Contrastive meta-domain adaptation for robust skin lesion classification across clinical and acquisition conditions
Rodrigo Mota, Kelvin Cunha, Emanoel dos Santos, Fábio Papais, Francisco Filho, Thales Bezerra, Erico Medeiros, Paulo Borba, Tsang Ing Ren
TL;DR
The paper tackles degraded performance of skin lesion classifiers under acquisition and domain shifts by proposing a visual meta-domain adaptation framework. It combines a multi-transform contrastive pre-training stage to align dermoscopic and clinical representations with invariant features, and a guided-tuning domain adaptation mechanism that calibrates models across related datasets while preserving knowledge from past domains.

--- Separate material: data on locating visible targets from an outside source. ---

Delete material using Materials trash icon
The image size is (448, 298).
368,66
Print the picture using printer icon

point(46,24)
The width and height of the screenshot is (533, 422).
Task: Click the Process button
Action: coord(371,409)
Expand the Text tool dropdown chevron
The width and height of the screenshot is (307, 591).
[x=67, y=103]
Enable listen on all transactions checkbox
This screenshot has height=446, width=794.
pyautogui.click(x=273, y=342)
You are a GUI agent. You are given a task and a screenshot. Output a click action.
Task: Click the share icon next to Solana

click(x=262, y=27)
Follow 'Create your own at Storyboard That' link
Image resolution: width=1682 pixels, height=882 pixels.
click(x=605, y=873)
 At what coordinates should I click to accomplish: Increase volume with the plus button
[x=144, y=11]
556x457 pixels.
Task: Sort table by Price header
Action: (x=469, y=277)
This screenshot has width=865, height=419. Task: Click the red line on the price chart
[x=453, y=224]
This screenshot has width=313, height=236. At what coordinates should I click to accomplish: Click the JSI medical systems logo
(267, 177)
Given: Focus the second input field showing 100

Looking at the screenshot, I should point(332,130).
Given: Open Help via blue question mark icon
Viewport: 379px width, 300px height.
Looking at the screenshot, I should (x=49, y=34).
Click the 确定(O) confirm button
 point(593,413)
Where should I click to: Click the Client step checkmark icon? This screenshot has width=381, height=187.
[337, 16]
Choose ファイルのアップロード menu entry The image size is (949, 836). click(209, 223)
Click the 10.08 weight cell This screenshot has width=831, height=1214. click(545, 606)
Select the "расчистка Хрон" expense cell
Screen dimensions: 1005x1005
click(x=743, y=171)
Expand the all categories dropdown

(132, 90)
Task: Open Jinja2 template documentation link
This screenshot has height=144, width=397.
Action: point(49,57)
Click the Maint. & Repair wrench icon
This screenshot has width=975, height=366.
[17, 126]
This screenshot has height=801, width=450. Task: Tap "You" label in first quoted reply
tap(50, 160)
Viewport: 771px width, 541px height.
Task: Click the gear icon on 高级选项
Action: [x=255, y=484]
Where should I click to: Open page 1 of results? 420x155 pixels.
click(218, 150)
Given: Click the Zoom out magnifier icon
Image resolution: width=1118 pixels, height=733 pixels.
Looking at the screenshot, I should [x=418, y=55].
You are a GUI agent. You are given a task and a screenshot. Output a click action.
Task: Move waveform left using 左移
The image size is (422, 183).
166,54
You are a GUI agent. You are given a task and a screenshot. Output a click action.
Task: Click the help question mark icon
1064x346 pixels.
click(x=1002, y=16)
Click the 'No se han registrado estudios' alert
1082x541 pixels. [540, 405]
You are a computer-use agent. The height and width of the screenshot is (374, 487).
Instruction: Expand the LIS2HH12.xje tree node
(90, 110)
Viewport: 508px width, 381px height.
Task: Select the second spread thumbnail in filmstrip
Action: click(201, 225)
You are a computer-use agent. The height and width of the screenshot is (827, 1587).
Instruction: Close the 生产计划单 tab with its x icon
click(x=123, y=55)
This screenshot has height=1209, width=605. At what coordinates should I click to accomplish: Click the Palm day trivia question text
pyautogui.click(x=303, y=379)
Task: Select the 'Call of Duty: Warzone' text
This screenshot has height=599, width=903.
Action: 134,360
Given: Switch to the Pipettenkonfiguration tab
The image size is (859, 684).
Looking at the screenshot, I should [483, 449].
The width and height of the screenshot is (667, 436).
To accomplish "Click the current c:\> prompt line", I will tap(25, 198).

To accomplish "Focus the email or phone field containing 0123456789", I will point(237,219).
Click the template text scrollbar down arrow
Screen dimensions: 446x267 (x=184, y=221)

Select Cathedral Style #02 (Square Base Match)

Empirical results across HAM10000, PAD-UFES-20, and DDI show consistent accuracy and F1-score gains, reduced generalization gaps between dermoscopic and clinical images, and improved robustness under real-world imaging artifacts. The approach offers a practical pathway for deploying dermatology AI systems that remain reliable across diverse clinical workflows and devices.
Abstract
Deep learning models for dermatological image analysis remain sensitive to acquisition variability and domain-specific visual characteristics, leading to performance degradation when deployed in clinical settings. We investigate how visual artifacts and domain shifts affect deep learning-based skin lesion classification. We propose an adaptation strategy, grounded in the idea of visual meta-domains, that transfers visual representations from larger dermoscopic datasets into clinical image domains, thereby improving generalization robustness. Experiments across multiple dermatology datasets show consistent gains in classification performance and reduced gaps between dermoscopic and clinical images. These results emphasize the importance of domain-aware training for deployable systems.